> WHAT TO WORK ON
Give back each entry exactly as written, apart from the pictures.

> DATASET EXCERPTS
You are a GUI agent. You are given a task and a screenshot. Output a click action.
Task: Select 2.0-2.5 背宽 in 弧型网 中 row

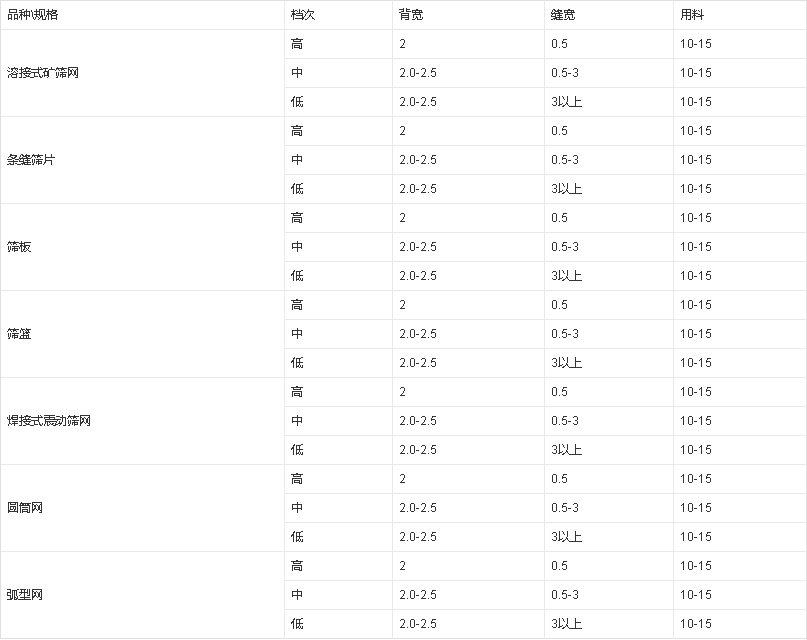tap(417, 595)
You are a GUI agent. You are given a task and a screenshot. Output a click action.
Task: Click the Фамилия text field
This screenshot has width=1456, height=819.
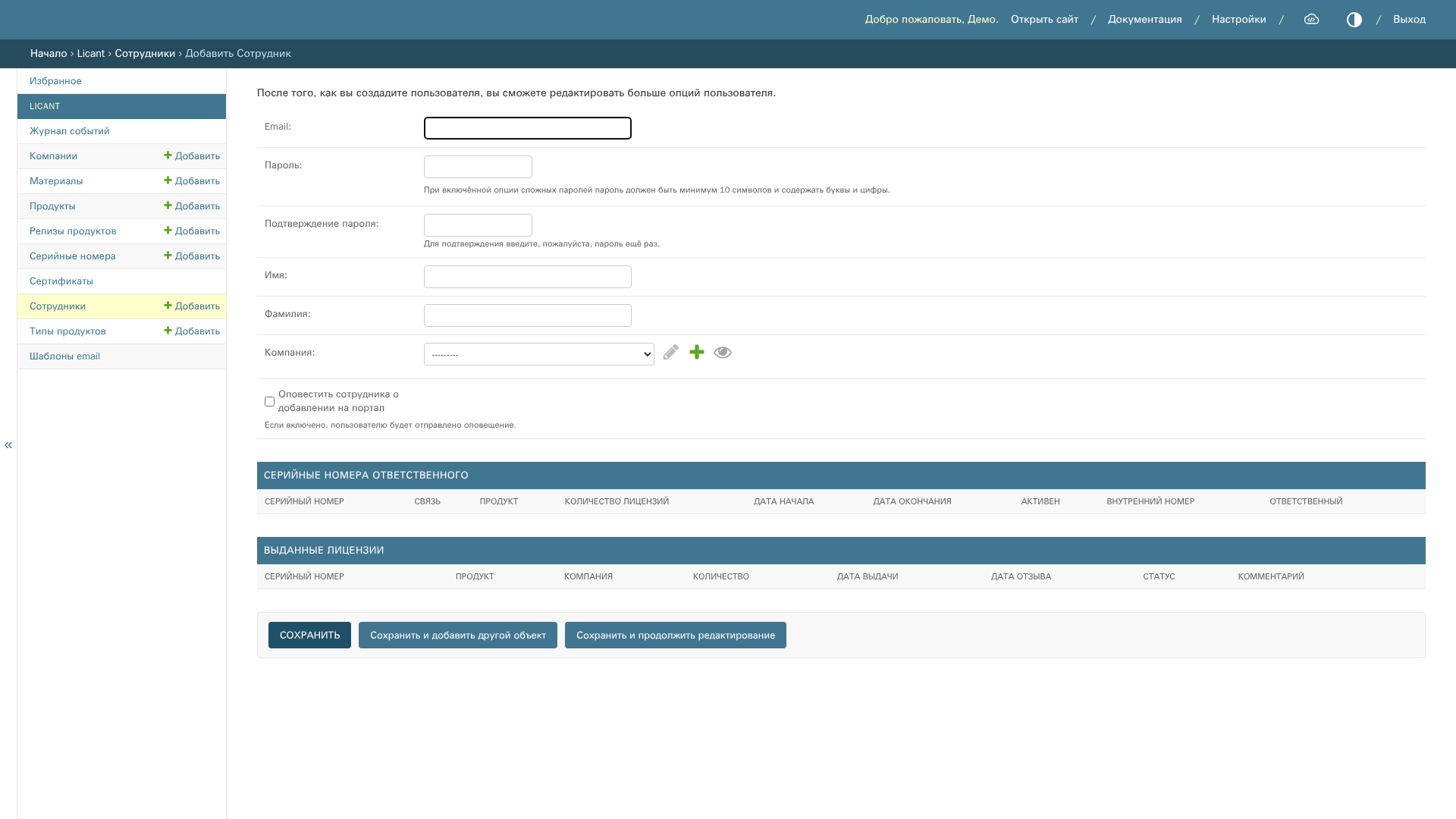point(528,315)
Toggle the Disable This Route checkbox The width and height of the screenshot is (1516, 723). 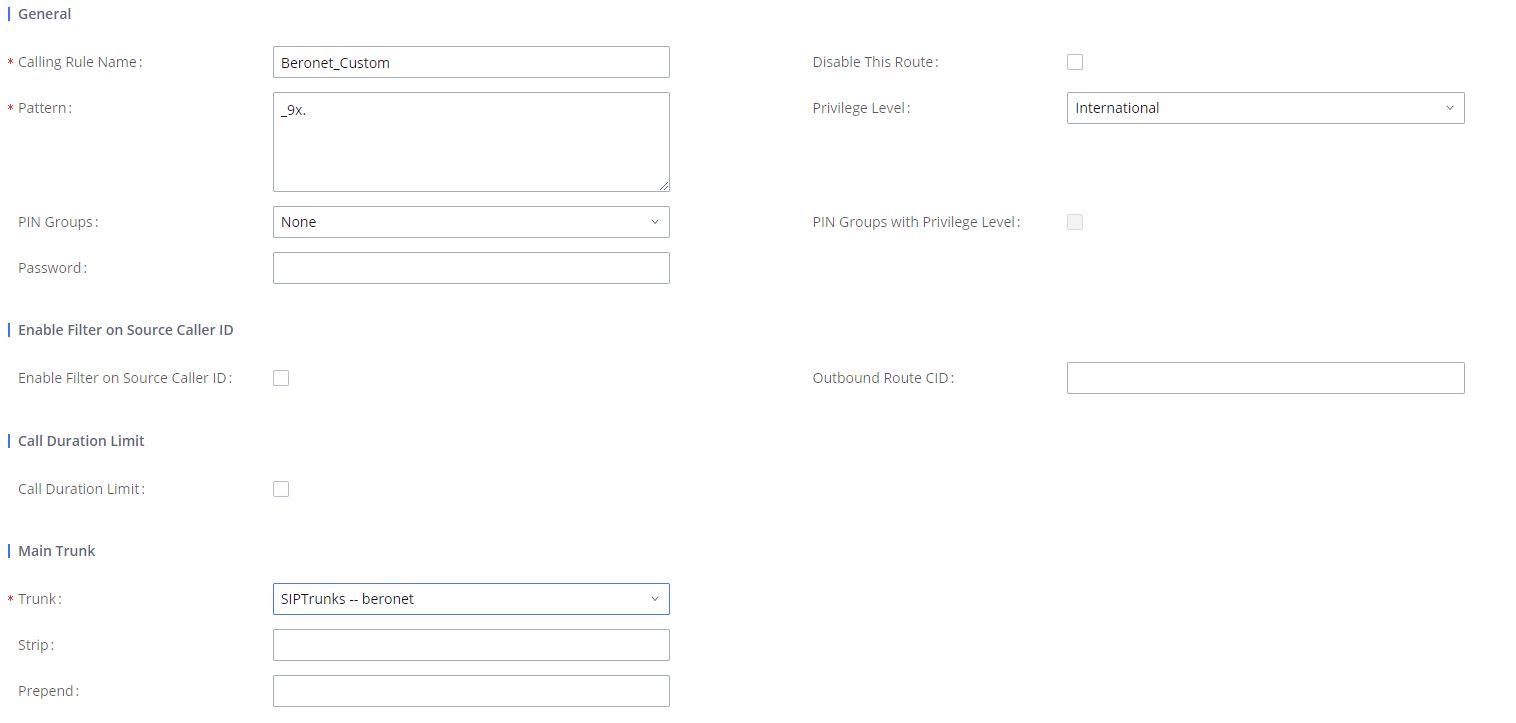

> OUTPUT BELOW
You are a GUI agent. You are given a task and a screenshot. Output a click action.
Task: Select 2.0-2.5 背宽 in 弧型网 中 row

tap(417, 595)
You are a GUI agent. You are given a task and a screenshot. Output a click action.
Task: Click the Фамилия text field
This screenshot has width=1456, height=819.
point(528,315)
Toggle the Disable This Route checkbox The width and height of the screenshot is (1516, 723). 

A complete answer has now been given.